The comments led Major to wonder how Fintrac can be sure it's doing its job properly -- and correcting any mistakes made along the way -- in the absence of consistent feedback from its anti-terrorist partners.

"I don't understand that there's not a free flow of information back and forth,'' said the retired judge.

Mark Potter, the Fintrac official in charge of relations with other agencies, said his organization does distribute questionnaires asking recipients to check off boxes indicating what use they made of various intelligence tips.

After a quick look at the form, however, Major likened the paperwork to bureaucratic "barbed wire'' and suggested there ought to be an easier way to do things.

Fintrac, short for Financial Transactions and Reports Analysis Centre of Canada, was set up in 2001 to monitor terrorist financing, as well as money laundering by criminal organizations such as drug-trafficking rings.

The agency has no enforcement power and simply passes its research to the RCMP, CSIS and other agencies that play a front-line role in fighting terrorism.

There have been recurring complaints -- most notably in a critical report by Auditor General Sheila Fraser in 2004 -- of bureaucratic bottlenecks and failures of communication among the ostensible partners.

Potter said the questionnaires sent to the Mounties, CSIS and others were a "first step'' in response to Fraser's criticism, although he acknowledged that answers to the questions are voluntary and not mandatory.

There's also an impression from periodic inter-agency meetings, he said, that Fintrac's work is better used and better appreciated than it used to be.

"Initially we were the new kid on the block,'' said Potter. "There was a period there in which we had to build those relationships with our partners . . . . I think we've come a long way.''

He admitted, however, that more work is needed and noted that ultimately the underlying issue is the one posed by Fraser -- whether Fintrac is providing value for money.

The agency, which has an annual budget in excess of $30 million, reported last year that in the previous 12 months it had identified $250 million in financial transactions that could have terrorist links.

But Supt. Rick Reynolds, the head of the RCMP's terrorist financing unit, testified earlier this week that he didn't know how the agency came up with that figure. The experience of the Mounties, said Reynolds, is that the dollar figures involved aren't that big.

The RCMP has laid only two terrorist financing charges in the last six years and has yet to obtain a conviction.
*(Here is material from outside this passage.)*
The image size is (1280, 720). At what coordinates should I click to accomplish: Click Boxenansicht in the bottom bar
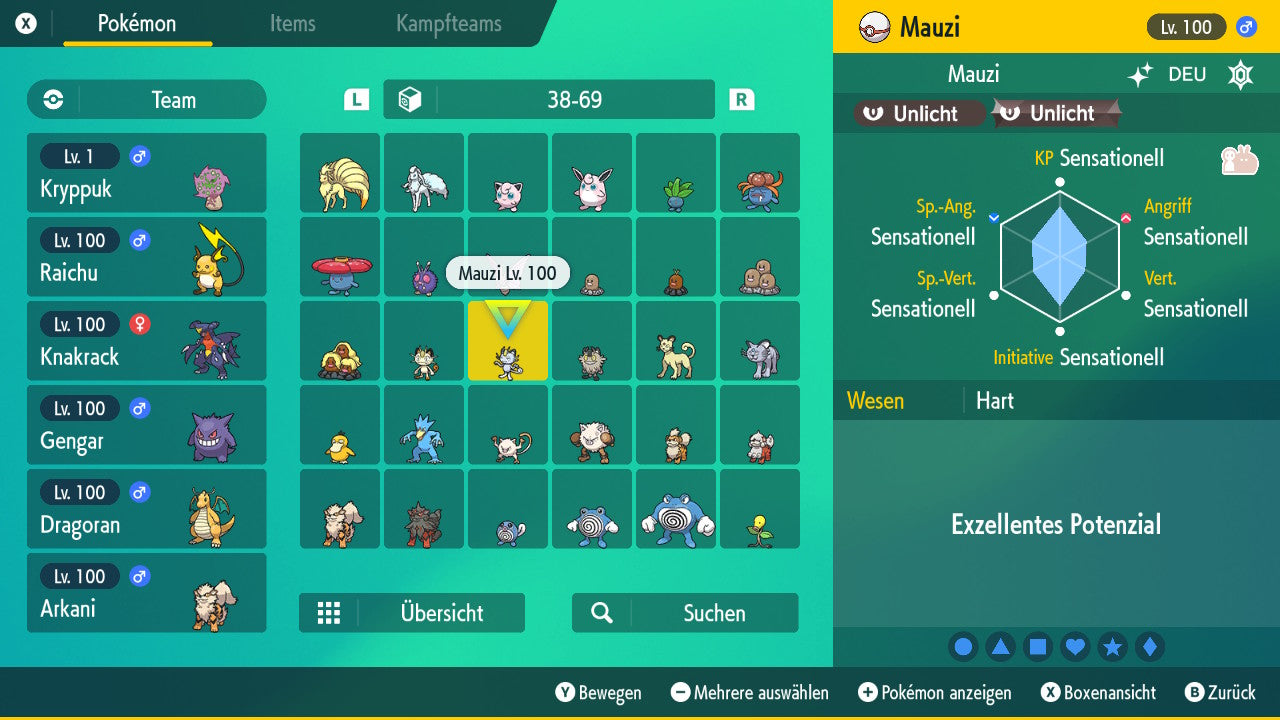(x=1100, y=692)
Fintrac officials, for their part, say they flag everything that looks suspicious to them, but that doesn't mean hard evidence of terrorist links will be found upon further investigation.

The inquiry headed by Major has no mandate to trace the money trail of the Sikh separatists blamed for the 1985 bombing of Air India Flight 182 with the loss of 329 lives. Rather, it's examining current enforcement efforts to see if reforms are needed to avert future tragedies.